Belief in the superiority of Jewish people

Jewish supremacy is the belief that Jewish people are superior to gentiles. The concept of Jewish supremacy arises in some discourse about the Israeli–Palestinian conflict. According to some cultural commentators, the ethno-nationalist views, policies, and identity politics of some Israeli Jews rises to the level of a form of supremacism vis-à-vis the Palestinians, an Arab people. The term has been used by a variety of critics of Israeli policies, with some arguing that it reflects a broader pattern of discrimination against non-Jews in Israel. It has also been used by American far-right proponents of antisemitic conspiracy theories.

==Discourse==
Ilan Pappé, an Israeli historian, writes that the First Aliyah to Israel "established a society based on Jewish supremacy" within "settlement-cooperatives" that were owned and operated by Jews. Joseph Massad, a professor of Arab studies, holds that "Jewish supremacism" has always been a "dominating principle" in religious and secular Zionism.

Since the 1990s, Orthodox Jewish rabbis from Israel, most notably those affiliated with Chabad-Lubavitch and religious Zionist organizations, including the Temple Institute, have set up a modern Noahide movement. These Noahide organizations are aimed at non-Jews in order to convince them to follow the Noahide laws. The rabbis that guide the modern Noahide movement, many of whom are affiliated with the Third Temple movement, expound an ideology that has been criticized for racism and supremacy, and consists of the belief that the Jews are God's chosen people. These organizations mentor Noahides because they believe that the Messianic era will begin with the establishment of a Jewish theocracy in Israelincluding the rebuilding of the Third Temple on the Temple Mount in Jerusalem and re-institution of the Jewish priesthoodsupported by communities of Noahides. David Novak, professor of Jewish theology and ethics at the University of Toronto, has denounced the modern Noahide movement, saying, "If Jews are telling Gentiles what to do, it's a form of imperialism".

In 2002, Massad said that Israel imposes a "Jewish supremacist system of discrimination" on Palestinian citizens of Israel, and that this has been normalized within the discourse on how to end the conflict, with various parties arguing that "it is pragmatic for Palestinians to accept to live in a Jewish supremacist state as third class citizens".

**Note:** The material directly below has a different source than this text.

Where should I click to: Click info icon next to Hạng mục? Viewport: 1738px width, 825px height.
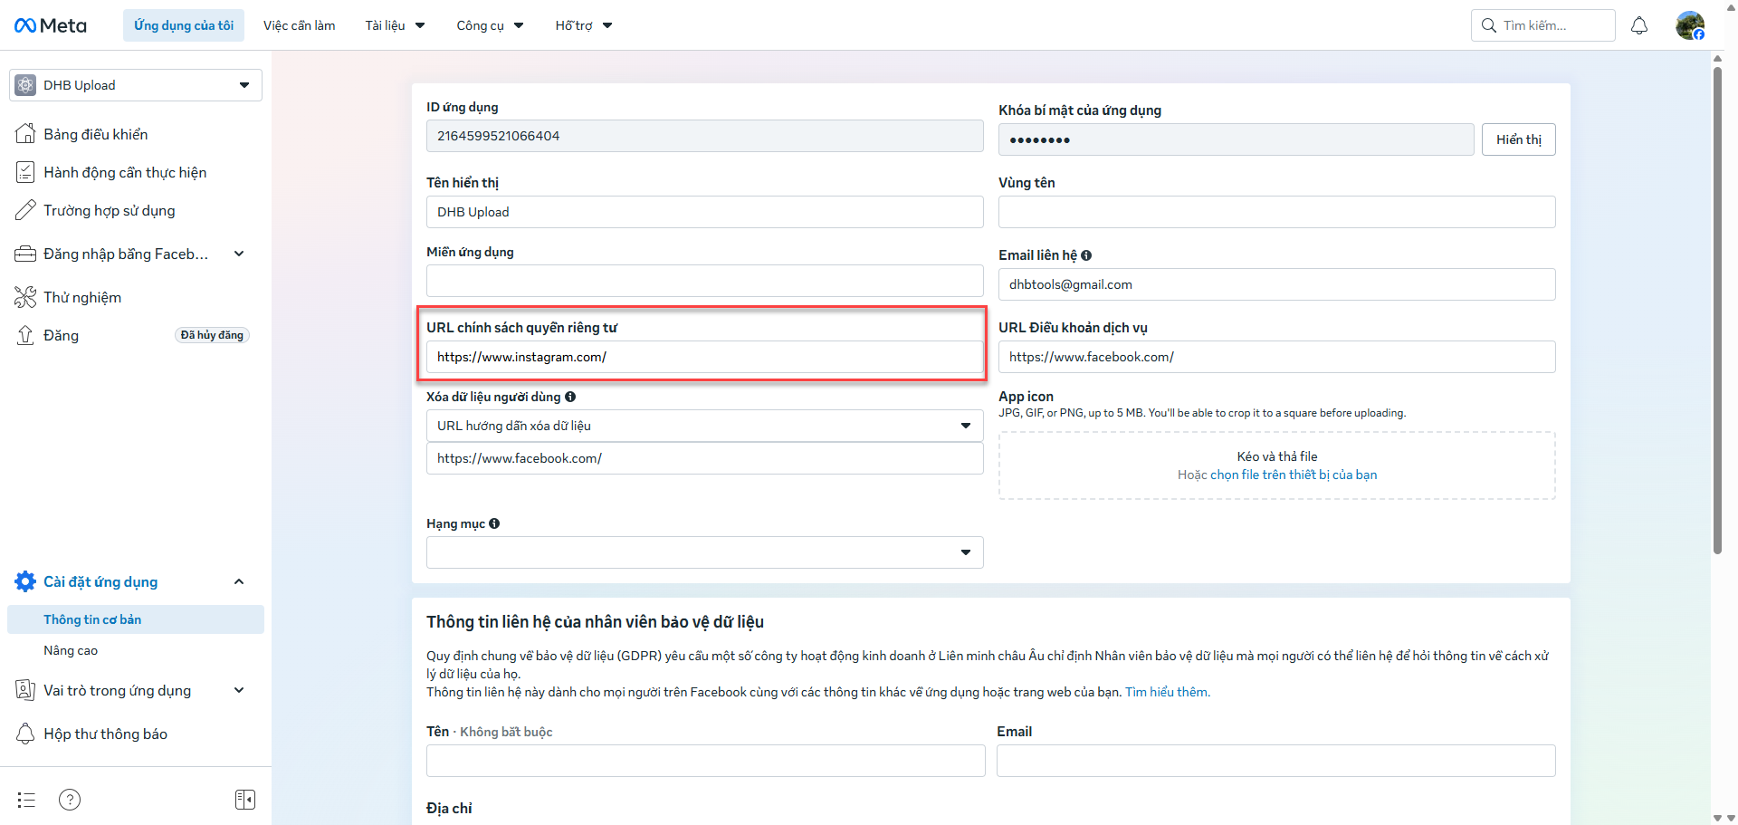point(494,523)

In 2021, the Israeli human rights organization B'Tselem classified the State of Israel as "a regime of Jewish supremacy from the Jordan River to the Mediterranean Sea" through laws amounting to apartheid. It also took note of the fact that, after it was established in 1989, it initially focused on the legal and social situation in the Israeli-occupied territories, but that "what happens in the Occupied Territories can no longer be treated as separate from the reality in the entire area under Israel’s control" because there "is one regime governing the entire area and the people living in it, based on a single organizing principle".

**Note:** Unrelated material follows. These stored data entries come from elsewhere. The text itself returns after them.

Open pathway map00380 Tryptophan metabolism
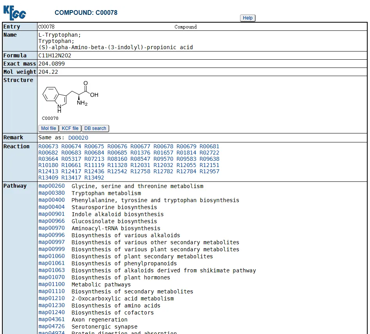Viewport: 370px width, 334px height. click(x=52, y=193)
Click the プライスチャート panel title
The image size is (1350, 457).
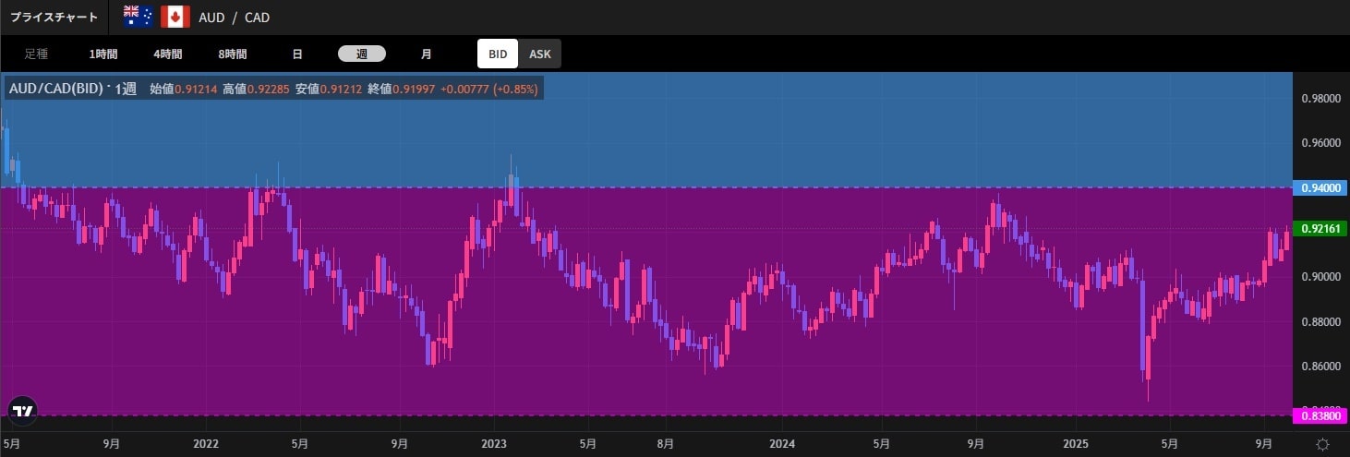54,18
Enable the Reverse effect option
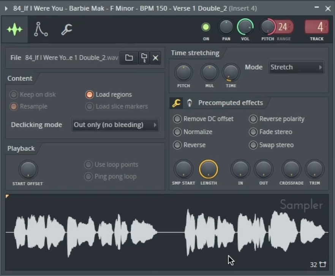Screen dimensions: 335x276 (177, 145)
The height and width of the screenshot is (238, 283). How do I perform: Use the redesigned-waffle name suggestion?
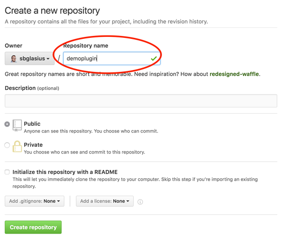click(234, 74)
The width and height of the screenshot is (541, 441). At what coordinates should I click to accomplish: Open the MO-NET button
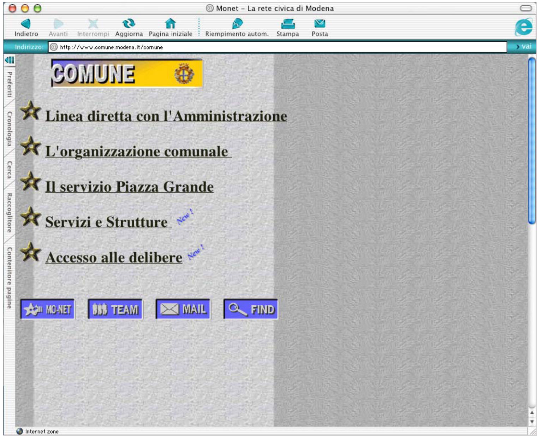(x=48, y=309)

In the aftermath of the 2022 Israeli legislative election, the winning right-wing coalition included an alliance known as Religious Zionist Party, which Jewish-American columnist David E. Rosenberg said is "driven by Jewish supremacy and anti-Arab racism".

Proponents of the one-state solution cite the development of Jewish supremacy as one of the main reasons for the necessity of a single country that applies democratic principles across all sectors of society, regardless of ethnic or religious affiliations.

==Examples==

Various discriminatory policies and practices have been cited as perpetrating Jewish supremacy in Israel, including the 1952 Citizenship Law and the 2018 Nation-State Law. The banned Israeli political party Kach, the phenomenon of Israeli settler violence, and all Israeli governments led by Benjamin Netanyahu have been accused of pursuing a Jewish supremacist agenda, particularly against Palestinians.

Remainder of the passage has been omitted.